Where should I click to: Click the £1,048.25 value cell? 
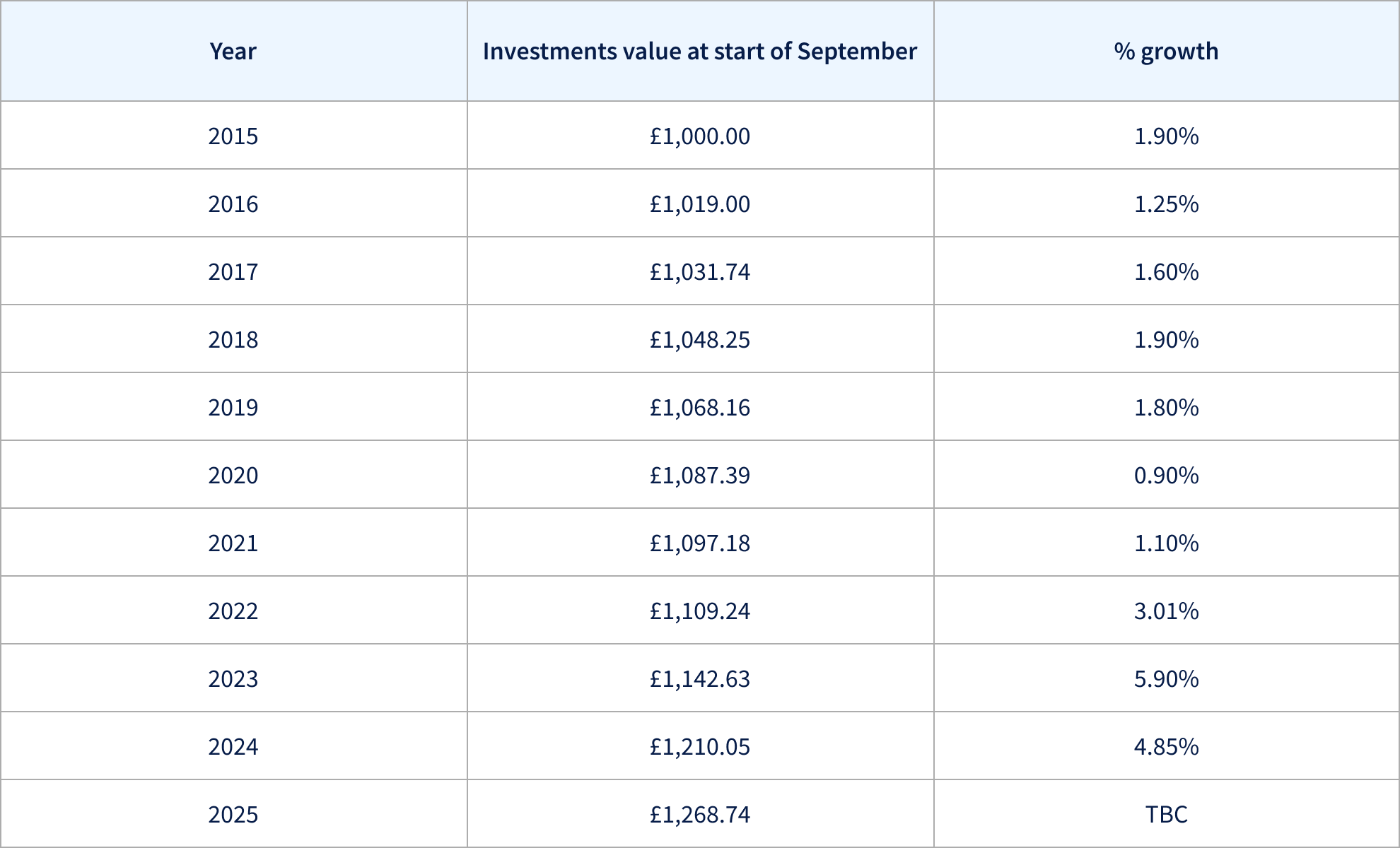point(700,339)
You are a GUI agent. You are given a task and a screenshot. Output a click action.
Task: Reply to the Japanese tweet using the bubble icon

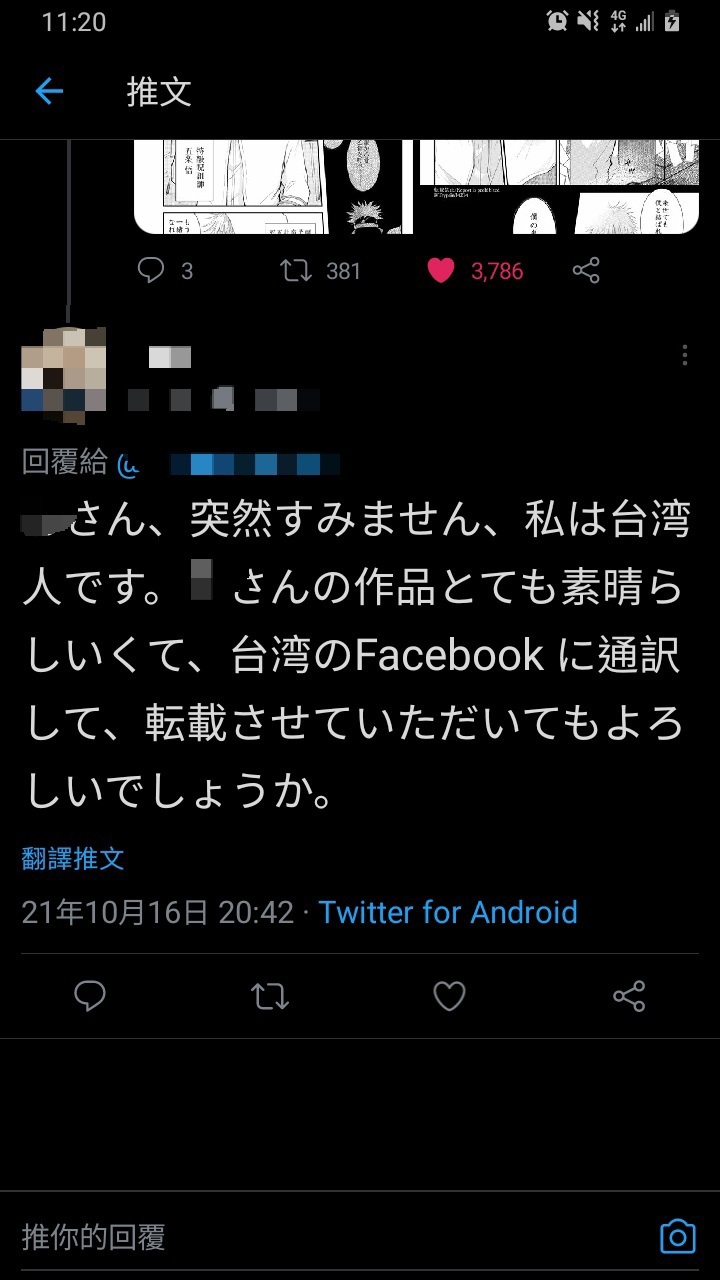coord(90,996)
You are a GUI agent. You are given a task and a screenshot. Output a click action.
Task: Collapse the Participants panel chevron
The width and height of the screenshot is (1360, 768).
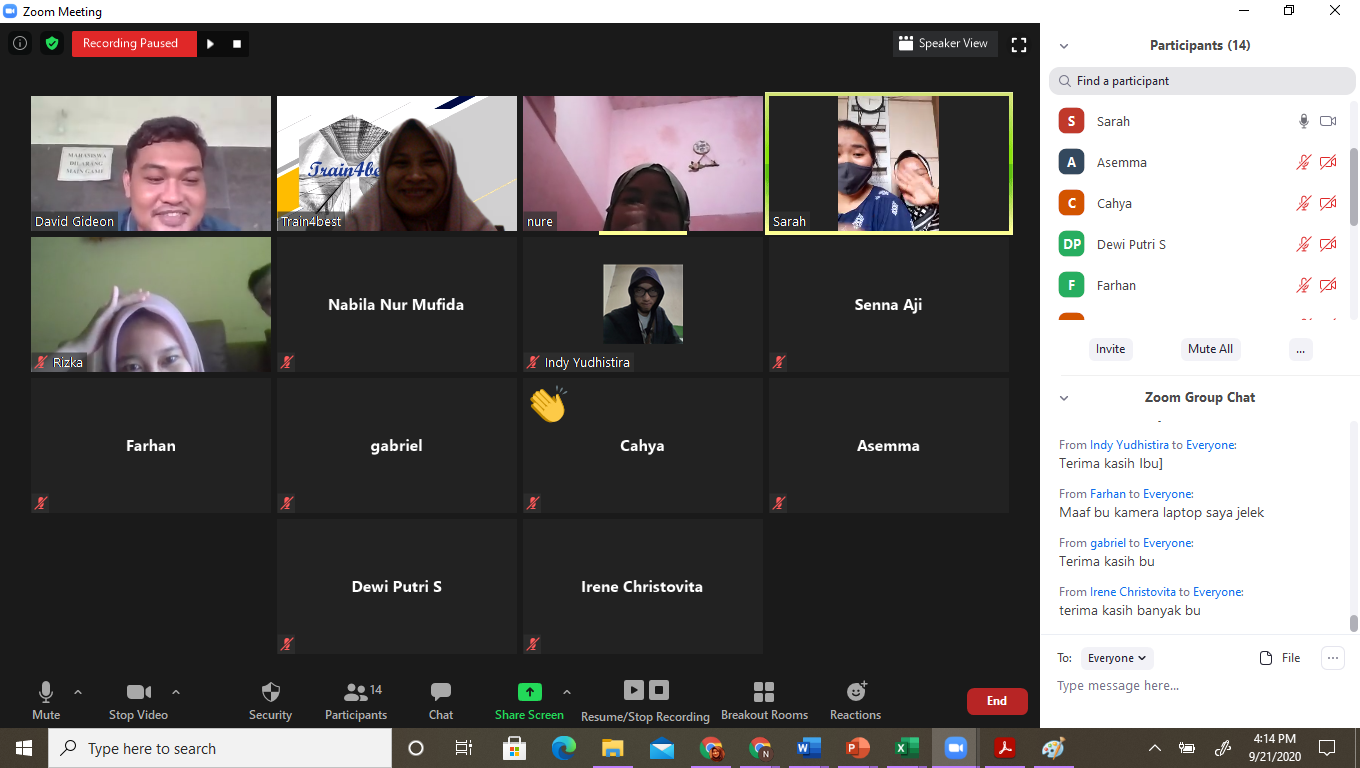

++++++++++++++++++++

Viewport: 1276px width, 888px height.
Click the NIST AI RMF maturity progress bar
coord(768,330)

++++++++++++++++++++

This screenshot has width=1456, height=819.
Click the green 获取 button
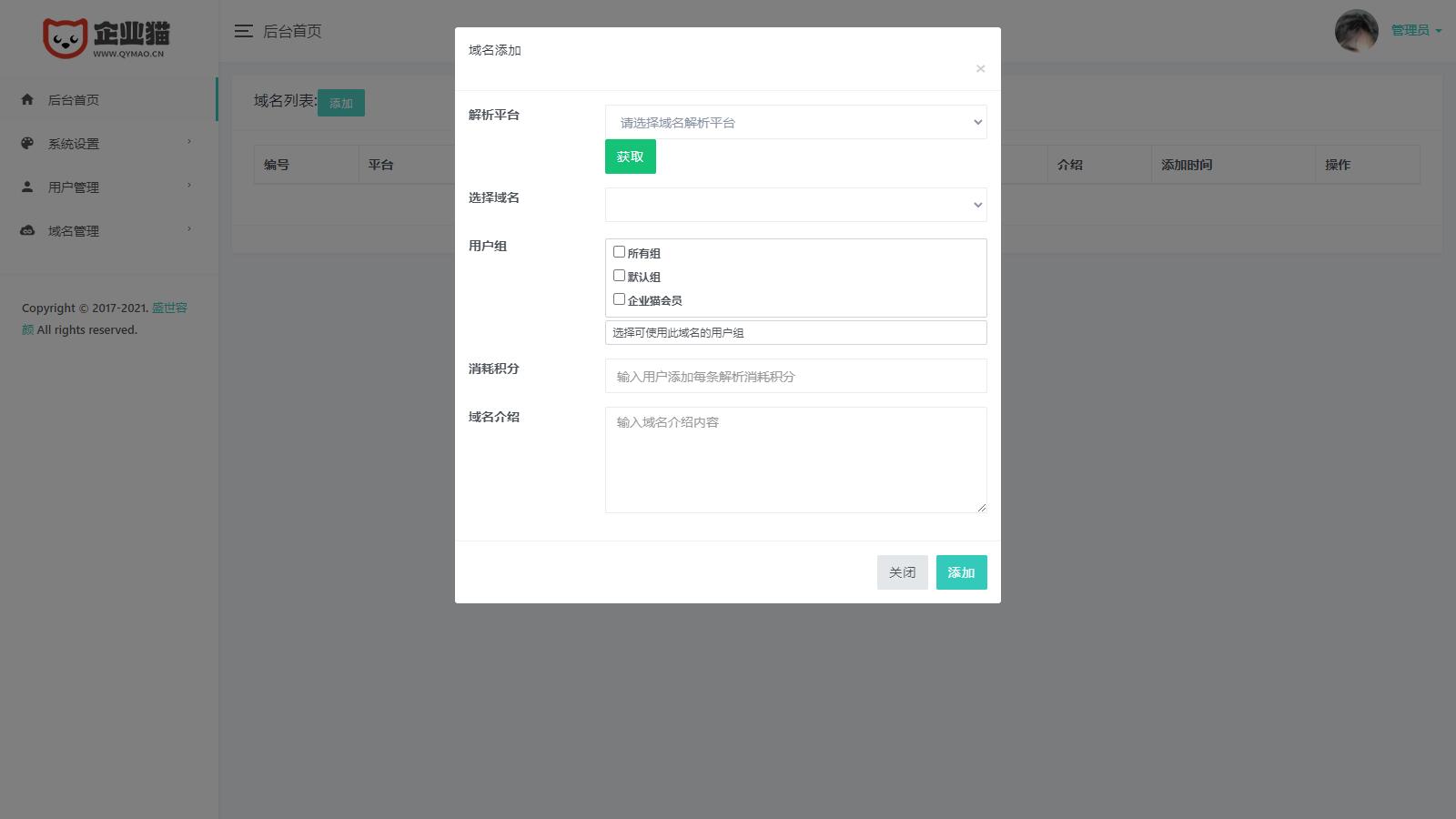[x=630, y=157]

++++++++++++++++++++

WHAT YOU WILL DO: Out of the preceding entries, pull each line that contains the word "height".

EXERCISE OUTPUT:
The width and height of the screenshot is (1360, 768).
Viewport: 1276px width, 888px height.
This screenshot has width=1456, height=819.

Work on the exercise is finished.